Community-Engaged Teaching Fellows: faculty development centering co-creation

By Community-Engaged Teaching and Research at Northeastern University
August 8, 2023

During the 2022-2023 review year, the Community-Engaged Teaching (CET) Fellows Program facilitated the collaboration of a passionate group of four Northeastern faculty members and four community-based organizations. Together, they embarked on an exciting journey of course co-design, guided by principles of ethical engagement.

One faculty member, Associate Teaching Professor of English Emily Avery-Miller, teamed up with Cynthia Wilkerson, the Program Director at Little Brothers Friends of the Elderly (LBFE), to emphasize collaboration, collegiality, and mutual benefit. Their efforts led to redesigning Emily’s first-year writing and (CAMD) advanced writing courses.

This coming fall, LBFE, an organization that fosters intergenerational partnerships, will join forces with students in Emily’s writing classes. The students will work on creating oral histories and podcasts based on the stories of elders from the Operation P.E.A.C.E Senior Center in Dorchester.

The impact of this collaboration will be extensive and meaningful. For LBFE, it represents an opportunity to enhance digital equity and access for older adults. Apart from having their stories archived, the elders will also contribute to the creation and production of new digital artifacts. Emily’s Northeastern students will benefit from the chance to explore collaborative writing and construct narratives that amplify voices other than their own.

Emily and Cynthia are set to present their work in October at the International Association for Research on Service-Learning and Community Engagement (IARSLCE) annual conference in New Orleans. Their presentation is titled: “Enacting a Co-Created Service-Learning Course: Community and Faculty Perspectives from an Intergenerational Oral History Project.”

Besides Cynthia and Emily’s work, here are some instances of collaborative course co-design projects carried out by other faculty fellows and their community partners in the Community Engaged Teaching program this year:

  • Mariana Valencia-Mestre, an Assistant Teaching Professor in Marine & Environmental Science, collaborated with Latifa Ziyad from the Neighborhood of Affordable Housing.

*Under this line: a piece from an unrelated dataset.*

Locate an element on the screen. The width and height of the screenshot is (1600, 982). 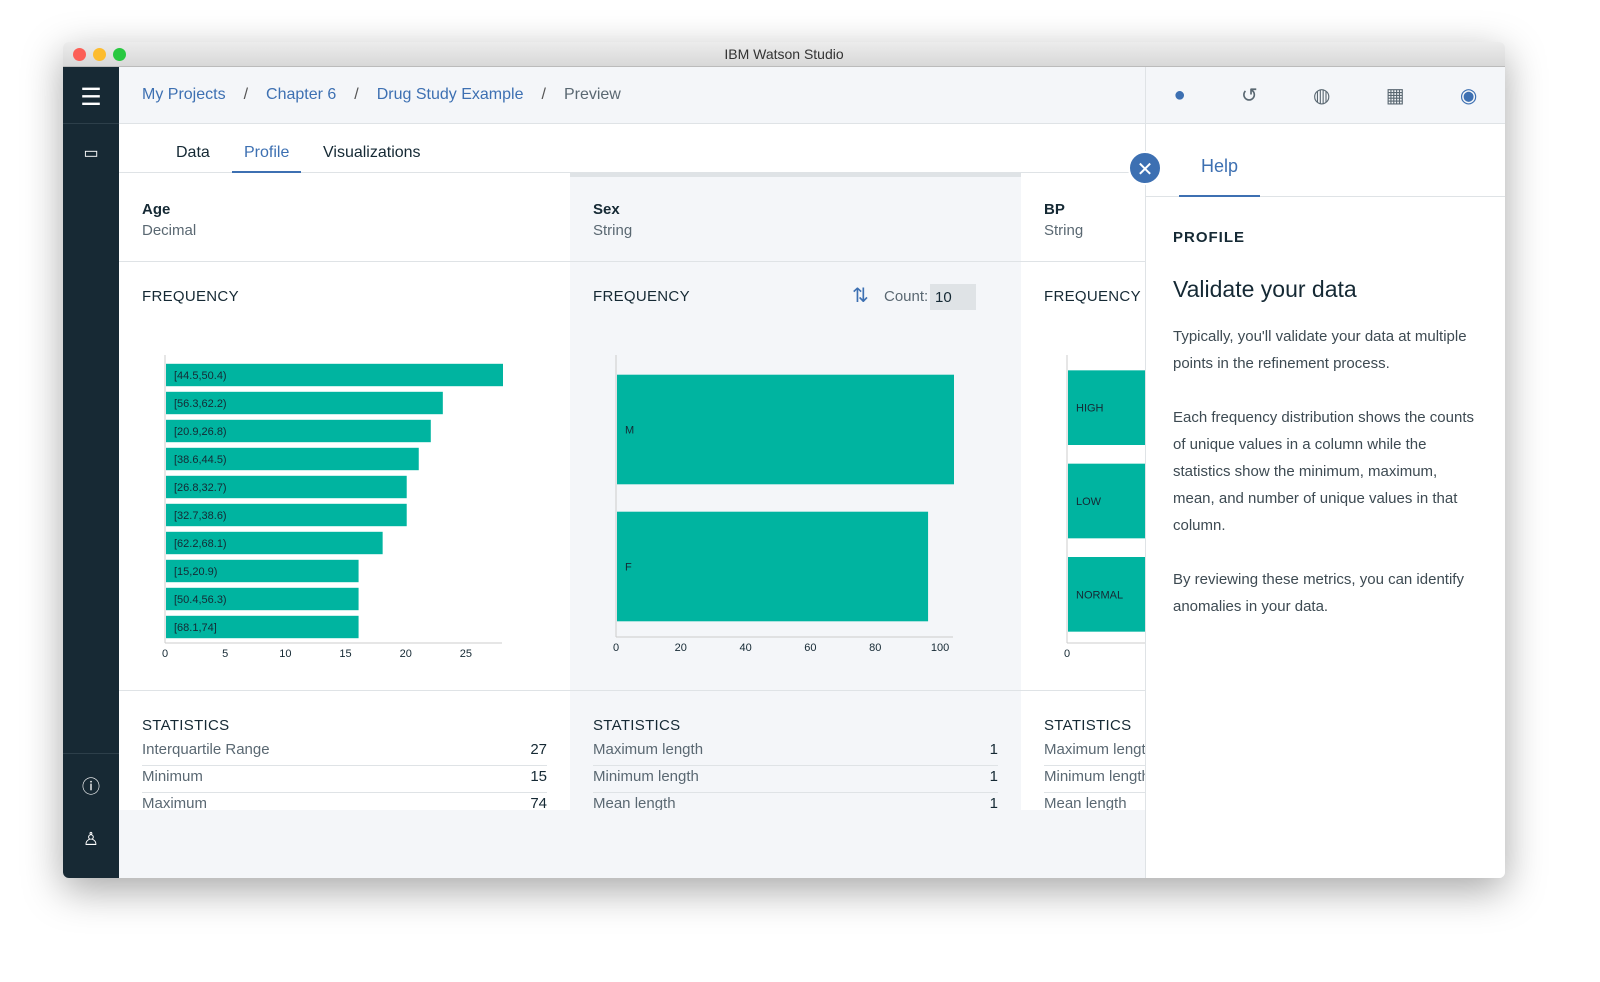
tick-label: 100 is located at coordinates (940, 648).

Together, they developed a capstone course that focuses on addressing environmental challenges through student research and incorporating community input.
  • Panagoula (Youly) Diamanti-Karanou, an Associate Research Professor in International Affairs, worked with Shannon Coyle from the United Nations Association of Greater Boston. They co-designed an experience for students in Youly’s Globalization & International Affairs course, allowing them to participate in and support UNAGB’s Model U.N. Conference for middle school students in the Boston area.
  • Julia Garrett, an Associate Teaching Professor in English, joined forces with Magalis Troncoso from the Dominican Development Center/DDC. Their collaboration aimed to involve students from Julia’s Advanced Writing in the Health Professions Course in research activities and the creation of materials for DDC programming related to community health and healthy aging.